Whenever the word "thumbnail" turns up in a line below, that line should be copied.

Collected data:
···

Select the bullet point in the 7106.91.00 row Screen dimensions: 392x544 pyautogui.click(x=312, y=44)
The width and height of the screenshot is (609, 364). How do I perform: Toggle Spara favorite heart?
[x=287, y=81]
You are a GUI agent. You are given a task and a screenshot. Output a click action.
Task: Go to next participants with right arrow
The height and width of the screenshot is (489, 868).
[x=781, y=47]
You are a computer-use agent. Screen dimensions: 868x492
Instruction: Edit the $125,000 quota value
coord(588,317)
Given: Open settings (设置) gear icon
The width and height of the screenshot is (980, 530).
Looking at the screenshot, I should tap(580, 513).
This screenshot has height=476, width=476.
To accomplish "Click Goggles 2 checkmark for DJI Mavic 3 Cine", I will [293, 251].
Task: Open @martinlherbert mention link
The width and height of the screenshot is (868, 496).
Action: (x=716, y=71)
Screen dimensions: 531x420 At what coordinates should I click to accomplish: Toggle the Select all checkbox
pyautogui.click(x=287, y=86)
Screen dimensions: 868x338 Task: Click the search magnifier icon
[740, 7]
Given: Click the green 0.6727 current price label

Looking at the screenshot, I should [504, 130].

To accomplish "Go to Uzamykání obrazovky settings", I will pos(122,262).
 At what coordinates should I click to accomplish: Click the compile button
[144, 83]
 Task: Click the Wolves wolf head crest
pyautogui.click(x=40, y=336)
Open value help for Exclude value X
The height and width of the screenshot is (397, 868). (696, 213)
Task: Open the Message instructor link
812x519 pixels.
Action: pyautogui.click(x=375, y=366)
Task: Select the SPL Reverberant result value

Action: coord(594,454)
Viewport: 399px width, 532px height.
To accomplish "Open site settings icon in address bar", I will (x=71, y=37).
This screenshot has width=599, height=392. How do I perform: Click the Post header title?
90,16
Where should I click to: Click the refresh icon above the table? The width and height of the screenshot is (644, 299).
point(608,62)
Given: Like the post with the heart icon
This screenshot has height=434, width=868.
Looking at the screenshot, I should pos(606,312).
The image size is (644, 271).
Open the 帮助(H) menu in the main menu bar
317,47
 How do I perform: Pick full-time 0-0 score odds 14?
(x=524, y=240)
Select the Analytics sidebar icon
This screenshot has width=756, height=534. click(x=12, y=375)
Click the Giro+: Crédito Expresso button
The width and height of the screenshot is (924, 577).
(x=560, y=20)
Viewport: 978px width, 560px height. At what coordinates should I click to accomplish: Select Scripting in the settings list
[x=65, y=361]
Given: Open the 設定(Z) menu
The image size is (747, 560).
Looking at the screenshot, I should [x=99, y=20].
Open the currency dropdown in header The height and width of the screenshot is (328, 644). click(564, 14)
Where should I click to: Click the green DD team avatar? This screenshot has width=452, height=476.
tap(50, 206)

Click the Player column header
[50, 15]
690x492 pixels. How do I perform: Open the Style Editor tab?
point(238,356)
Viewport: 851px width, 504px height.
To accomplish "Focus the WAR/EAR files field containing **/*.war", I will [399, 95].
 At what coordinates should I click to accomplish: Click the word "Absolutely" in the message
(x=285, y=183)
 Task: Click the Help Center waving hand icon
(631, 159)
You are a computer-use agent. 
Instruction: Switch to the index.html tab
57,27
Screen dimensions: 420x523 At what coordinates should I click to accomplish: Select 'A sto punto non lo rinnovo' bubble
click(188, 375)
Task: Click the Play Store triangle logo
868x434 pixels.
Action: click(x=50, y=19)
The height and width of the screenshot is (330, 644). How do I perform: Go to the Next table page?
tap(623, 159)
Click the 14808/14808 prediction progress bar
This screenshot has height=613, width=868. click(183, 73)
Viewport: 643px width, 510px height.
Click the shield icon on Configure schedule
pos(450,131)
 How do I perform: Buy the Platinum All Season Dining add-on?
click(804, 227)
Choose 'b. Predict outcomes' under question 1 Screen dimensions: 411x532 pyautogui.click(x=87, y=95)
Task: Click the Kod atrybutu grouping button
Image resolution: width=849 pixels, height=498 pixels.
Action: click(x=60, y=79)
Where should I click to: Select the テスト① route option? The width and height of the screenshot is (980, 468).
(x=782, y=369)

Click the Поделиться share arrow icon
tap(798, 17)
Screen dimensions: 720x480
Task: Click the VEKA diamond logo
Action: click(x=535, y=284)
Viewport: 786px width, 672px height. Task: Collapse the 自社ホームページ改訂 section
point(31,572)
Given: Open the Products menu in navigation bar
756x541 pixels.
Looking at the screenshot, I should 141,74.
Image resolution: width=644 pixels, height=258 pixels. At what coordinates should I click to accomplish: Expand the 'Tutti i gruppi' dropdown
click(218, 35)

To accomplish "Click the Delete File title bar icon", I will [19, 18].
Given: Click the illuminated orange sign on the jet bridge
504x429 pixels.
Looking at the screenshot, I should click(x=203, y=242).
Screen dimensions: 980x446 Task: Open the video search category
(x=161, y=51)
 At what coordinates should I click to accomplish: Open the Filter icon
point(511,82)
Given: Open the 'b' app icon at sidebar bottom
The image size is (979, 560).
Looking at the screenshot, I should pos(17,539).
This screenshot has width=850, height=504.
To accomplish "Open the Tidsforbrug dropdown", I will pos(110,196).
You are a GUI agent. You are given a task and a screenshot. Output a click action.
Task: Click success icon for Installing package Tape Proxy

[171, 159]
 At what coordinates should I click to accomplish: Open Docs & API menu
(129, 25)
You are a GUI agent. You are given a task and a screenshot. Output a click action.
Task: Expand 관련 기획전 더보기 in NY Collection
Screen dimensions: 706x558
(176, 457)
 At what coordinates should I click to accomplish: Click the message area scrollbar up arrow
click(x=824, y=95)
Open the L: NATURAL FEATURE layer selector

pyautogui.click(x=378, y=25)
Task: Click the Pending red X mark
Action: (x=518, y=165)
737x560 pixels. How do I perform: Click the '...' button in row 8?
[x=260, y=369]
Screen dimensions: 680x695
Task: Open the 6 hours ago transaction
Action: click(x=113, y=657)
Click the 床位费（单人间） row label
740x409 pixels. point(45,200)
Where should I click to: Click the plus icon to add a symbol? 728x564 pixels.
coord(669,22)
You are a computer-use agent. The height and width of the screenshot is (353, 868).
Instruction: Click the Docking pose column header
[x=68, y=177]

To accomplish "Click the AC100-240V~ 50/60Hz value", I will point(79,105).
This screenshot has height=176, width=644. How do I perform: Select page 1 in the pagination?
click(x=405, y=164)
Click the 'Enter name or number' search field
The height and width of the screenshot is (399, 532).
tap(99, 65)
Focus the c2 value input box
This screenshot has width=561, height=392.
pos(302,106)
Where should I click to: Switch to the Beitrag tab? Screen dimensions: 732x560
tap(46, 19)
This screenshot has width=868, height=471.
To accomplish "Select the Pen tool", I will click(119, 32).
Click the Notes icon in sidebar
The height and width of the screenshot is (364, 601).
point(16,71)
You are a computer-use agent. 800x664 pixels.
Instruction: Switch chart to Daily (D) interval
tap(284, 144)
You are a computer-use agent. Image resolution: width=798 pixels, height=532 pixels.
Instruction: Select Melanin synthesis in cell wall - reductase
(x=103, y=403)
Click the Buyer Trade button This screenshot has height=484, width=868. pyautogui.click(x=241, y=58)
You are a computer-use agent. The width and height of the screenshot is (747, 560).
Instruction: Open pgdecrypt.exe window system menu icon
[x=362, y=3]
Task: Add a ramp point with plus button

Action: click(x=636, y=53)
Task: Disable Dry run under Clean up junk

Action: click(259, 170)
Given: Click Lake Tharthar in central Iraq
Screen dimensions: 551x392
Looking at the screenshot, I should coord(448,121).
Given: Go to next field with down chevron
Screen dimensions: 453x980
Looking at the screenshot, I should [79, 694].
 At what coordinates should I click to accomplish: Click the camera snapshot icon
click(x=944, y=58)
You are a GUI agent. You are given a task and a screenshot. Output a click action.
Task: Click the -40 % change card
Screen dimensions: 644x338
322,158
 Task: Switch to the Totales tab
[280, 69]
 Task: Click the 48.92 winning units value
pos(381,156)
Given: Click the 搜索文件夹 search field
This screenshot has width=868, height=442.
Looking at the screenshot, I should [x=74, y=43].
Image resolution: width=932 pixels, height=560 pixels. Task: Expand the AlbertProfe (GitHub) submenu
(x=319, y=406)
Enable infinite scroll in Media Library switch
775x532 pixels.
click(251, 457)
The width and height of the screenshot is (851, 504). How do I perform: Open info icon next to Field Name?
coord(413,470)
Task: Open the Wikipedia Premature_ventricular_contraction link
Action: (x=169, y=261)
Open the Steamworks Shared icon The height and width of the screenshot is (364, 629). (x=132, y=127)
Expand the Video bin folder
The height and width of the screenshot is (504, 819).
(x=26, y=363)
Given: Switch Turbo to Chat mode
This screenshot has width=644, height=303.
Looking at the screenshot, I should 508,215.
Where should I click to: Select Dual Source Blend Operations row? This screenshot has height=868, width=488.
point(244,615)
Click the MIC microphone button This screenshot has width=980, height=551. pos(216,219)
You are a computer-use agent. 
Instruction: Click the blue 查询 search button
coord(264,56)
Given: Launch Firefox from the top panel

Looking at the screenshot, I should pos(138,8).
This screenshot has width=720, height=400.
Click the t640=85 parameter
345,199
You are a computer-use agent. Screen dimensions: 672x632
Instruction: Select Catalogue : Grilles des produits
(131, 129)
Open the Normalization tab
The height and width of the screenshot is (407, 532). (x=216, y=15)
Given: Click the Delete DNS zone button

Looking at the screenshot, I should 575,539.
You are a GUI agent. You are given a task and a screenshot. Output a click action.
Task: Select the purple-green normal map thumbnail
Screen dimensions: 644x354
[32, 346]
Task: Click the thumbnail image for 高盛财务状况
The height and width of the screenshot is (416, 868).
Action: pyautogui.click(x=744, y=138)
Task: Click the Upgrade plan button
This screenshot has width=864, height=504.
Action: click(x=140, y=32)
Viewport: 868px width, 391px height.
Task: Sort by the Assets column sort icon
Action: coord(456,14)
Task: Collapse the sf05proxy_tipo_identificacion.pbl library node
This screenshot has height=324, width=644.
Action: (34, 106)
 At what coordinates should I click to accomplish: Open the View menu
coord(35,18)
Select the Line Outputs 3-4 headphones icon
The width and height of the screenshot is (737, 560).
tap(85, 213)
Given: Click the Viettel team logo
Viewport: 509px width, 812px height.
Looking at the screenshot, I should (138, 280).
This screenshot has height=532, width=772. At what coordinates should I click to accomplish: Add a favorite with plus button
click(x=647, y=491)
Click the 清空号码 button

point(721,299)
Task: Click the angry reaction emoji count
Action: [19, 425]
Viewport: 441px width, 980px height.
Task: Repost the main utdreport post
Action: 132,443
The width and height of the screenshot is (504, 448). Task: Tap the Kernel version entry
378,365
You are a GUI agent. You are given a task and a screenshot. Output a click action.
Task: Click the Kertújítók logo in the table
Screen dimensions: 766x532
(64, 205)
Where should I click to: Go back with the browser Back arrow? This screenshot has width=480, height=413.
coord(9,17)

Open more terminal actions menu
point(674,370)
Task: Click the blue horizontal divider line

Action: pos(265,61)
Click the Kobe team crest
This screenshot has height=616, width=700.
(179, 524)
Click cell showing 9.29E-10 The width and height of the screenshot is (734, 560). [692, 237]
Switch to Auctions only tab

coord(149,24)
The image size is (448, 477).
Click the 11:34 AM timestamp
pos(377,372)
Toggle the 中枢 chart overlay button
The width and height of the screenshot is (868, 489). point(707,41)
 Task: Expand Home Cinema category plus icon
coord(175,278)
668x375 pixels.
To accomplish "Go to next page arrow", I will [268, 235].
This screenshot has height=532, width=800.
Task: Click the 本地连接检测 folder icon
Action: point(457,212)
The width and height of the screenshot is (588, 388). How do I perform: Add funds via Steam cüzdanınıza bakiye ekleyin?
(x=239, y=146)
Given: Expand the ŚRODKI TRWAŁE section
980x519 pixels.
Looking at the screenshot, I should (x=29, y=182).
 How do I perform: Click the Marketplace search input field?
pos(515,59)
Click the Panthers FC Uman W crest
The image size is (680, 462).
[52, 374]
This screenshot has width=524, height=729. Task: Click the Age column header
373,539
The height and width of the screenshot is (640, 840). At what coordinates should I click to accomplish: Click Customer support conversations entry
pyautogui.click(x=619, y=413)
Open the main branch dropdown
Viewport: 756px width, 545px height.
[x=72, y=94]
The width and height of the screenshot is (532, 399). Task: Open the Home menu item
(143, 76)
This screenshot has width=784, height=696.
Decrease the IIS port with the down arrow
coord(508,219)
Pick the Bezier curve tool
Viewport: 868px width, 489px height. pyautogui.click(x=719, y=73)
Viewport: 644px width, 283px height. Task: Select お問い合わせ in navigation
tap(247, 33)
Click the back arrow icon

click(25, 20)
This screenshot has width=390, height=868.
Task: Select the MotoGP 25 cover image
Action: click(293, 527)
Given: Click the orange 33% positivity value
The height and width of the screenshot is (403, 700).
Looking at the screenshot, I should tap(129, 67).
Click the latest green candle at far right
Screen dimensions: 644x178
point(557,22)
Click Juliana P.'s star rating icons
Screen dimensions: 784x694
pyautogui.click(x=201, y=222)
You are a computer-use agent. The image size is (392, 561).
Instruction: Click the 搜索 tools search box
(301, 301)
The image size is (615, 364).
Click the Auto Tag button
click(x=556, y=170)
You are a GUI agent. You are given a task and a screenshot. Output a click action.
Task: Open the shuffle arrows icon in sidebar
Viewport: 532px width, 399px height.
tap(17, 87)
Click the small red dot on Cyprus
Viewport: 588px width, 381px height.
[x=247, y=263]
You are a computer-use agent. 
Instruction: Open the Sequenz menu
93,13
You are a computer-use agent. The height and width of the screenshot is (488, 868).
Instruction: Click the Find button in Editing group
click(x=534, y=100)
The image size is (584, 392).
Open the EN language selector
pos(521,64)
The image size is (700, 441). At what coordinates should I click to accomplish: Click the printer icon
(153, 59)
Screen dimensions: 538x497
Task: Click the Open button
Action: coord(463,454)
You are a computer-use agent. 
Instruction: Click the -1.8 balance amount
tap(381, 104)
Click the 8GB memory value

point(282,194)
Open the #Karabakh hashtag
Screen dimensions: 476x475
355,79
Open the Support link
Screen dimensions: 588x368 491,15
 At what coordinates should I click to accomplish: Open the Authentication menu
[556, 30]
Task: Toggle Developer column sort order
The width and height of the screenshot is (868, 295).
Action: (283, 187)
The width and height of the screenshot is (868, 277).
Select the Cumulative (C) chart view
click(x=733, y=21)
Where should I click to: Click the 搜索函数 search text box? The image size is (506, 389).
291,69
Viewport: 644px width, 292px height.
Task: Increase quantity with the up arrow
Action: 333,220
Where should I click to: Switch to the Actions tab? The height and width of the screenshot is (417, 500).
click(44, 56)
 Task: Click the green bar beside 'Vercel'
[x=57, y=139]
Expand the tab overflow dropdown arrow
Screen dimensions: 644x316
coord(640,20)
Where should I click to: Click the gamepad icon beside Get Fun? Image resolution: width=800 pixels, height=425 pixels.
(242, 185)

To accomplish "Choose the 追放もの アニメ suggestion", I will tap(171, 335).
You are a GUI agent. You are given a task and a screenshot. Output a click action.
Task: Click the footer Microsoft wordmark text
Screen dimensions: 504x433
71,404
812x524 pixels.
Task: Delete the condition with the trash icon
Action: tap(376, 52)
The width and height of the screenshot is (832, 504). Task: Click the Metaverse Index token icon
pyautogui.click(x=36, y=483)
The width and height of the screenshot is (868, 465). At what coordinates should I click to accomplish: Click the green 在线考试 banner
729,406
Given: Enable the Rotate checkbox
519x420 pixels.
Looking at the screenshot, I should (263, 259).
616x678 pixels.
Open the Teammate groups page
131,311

···

Response area ::
Task: Select the purple-green normal map thumbnail
Task: Click the thumbnail image for 高盛财务状况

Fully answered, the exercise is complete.